Carrickfergus Castle is one of the last remaining (if not pre-eminent) Norman castles in the UK and Northern Ireland. It has a long history from the days of Norman expansion, and was originally constructed (well the keep and a bit more after a motte & bailey concept) by John de Coucry in 1177, as a base when he conquered the rest of Ulster. He built it on a rocky 'crag' - and the area became 'crag-fergus' or 'castle of crag', now Carrickfergus.
It sits on a strategic position on the northern arm of Belfast Lough, and has been besieged in turn by the Scots, Irish, English and French over the years.
It was besieged by Schomberg in 1689 when held by Jacobites, is the landing point of William III in Ireland in 1690, and was attacked by Thurot’s French in 1760 in a little known seven years war escapade.
Oh yes…and in 1778, John Paul Jones of AWI fame lured a RN ship from its moorings nearby on Belfast Lough, before winning an hour long sea battle.
Later, the castle was used as a garrison in WWI and a magazine/armoury in WWII (the secret tunnels and stores areas still exist - stretching out well into the lough).
There is also a Churchill tank and a 25 pounder not far from the castle (see pics below). The Churchill (an earlier version - perhaps named after Churchill himself or his 17th century ancestor Marlborough-John Churchill, in line with the historical designation of the Cromwell etc.?) was originally conceived and prototyped by Harland & Wolff in Belfast (which still exists...just, after decades of shipbuilding, to provide heavy fabrication & wind farm structures), and there was some local manufacture afterwards.

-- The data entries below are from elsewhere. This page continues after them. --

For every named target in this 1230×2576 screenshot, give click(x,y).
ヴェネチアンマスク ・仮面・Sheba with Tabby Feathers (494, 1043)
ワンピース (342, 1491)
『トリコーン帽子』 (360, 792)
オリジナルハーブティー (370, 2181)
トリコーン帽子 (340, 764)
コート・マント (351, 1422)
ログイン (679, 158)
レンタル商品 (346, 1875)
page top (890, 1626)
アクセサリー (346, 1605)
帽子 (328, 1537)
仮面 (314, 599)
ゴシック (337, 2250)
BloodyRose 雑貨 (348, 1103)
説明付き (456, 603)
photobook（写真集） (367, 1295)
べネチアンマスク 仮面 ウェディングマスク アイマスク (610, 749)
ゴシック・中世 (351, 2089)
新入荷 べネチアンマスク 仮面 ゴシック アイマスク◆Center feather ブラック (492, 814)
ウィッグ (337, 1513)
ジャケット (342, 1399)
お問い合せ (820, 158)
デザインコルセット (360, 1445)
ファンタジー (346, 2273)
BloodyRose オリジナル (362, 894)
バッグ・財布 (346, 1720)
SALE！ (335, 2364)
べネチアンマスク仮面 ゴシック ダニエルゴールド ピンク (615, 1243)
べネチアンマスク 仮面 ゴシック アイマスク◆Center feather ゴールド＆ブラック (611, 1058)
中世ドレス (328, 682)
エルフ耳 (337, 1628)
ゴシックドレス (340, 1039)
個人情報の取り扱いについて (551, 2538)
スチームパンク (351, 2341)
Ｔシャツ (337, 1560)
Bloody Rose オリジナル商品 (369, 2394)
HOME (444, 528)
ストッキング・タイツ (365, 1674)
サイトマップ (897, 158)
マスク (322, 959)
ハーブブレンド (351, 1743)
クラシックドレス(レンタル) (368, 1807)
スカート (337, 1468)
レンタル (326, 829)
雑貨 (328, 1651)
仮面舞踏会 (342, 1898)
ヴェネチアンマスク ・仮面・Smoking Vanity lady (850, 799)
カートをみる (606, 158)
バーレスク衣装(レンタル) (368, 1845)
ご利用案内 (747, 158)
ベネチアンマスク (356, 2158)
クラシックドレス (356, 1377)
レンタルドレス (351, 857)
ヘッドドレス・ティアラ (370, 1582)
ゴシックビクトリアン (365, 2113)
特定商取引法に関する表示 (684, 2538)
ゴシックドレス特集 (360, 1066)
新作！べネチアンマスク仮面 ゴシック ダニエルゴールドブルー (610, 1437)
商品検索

My father actually remembers an area of H&W called the 'tank shop' right into the 1960s - yet he could never work out why, so I'm surmising that the prototypes were built there before being transferred to Vauxhall.
Bronze statue of William III, who landed near the castle in 1690.
It's a trap!
And the Churchill. It really is in very good condition, and as with many WWII tanks I've seen, contains hatches which most blokes of today would find increasingly hard to get out of. (ah, the perils of chocolate and fast food).